Sébastien De Rey is Assistant Professor at the University of Amsterdam, where he teaches specific contracts, contract law and European contract law. He is also Professor at UCLouvain and teaches the law of obligations at the Royal Military Academy. His research covers comparative contract law and torts, with a particular focus on sanctions and remedies and private law enforcement. He was also appointed by ministerial decree as member of the Commission for the Reform of the Belgian Civil Code, subcommittee for the Book on Nominate Contracts.
After completing his law studies in Kortrijk, Leuven and Switzerland (magna cum laude, 2014), he defended his PhD at KU Leuven in 2018 entitled ‘Non-Monetary Relief’ (Bruges, die Keure, 2019, xxxvi + 927 p.), supervised by Bernard Tilleman and Sophie Stijns, for which he was granted a pre-doctoral fellowship by the Research Foundation Flanders. He was a visiting researcher at the University of Leiden (2016), the Max-Planck-Institüt fur ausländisches und internationales Privatrecht in Hamburg (2016), the University of Zurich (2017) and the University of Paris II - Panthéon-Assas (2018) and participated in the Programme in European Private Law for Postgraduates (Cambridge, Münster, Krakow and Valencia, 2016-'17).
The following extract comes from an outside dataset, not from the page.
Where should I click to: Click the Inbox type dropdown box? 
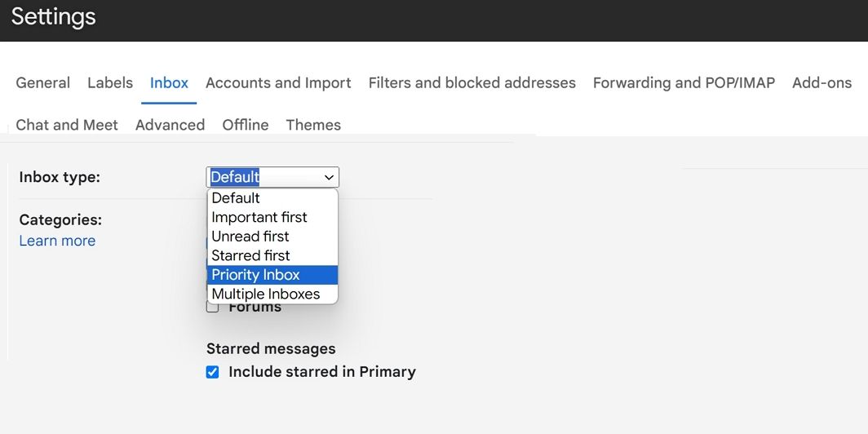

Following his PhD, he worked as a postdoctoral researcher: first at the City University of Hong Kong, Centre for Chinese and Comparative Law, with research on the new Chinese Civil Code (2019-'20), then at KU Leuven on a project on private enforcement of non-discrimination law (2020-2022).
He is a member of the International Network for Law and Apology Research, fellow at the Centre for Chinese and Comparative Law, City University of Hong Kong, member of the Séminaire Franco-belge en droit des obligations (Paris I - Sorbonne and UCLouvain) and affiliated researcher at the Institute for the Law of Obligations, KU Leuven. He is a member of the editorial board of the bilingual Belgian Journal for Civil Law (TBBR/RGDC) and referee of the Dutch Journal voor Private Law (NTBR). In 2017, he was awarded the TPR-prize for his publication ‘Sorry?! Compelled Apologies under the Law of Torts’ (TPR 2017, pp. 1153-1213). He regularly provides expert opinions in his area of expertise.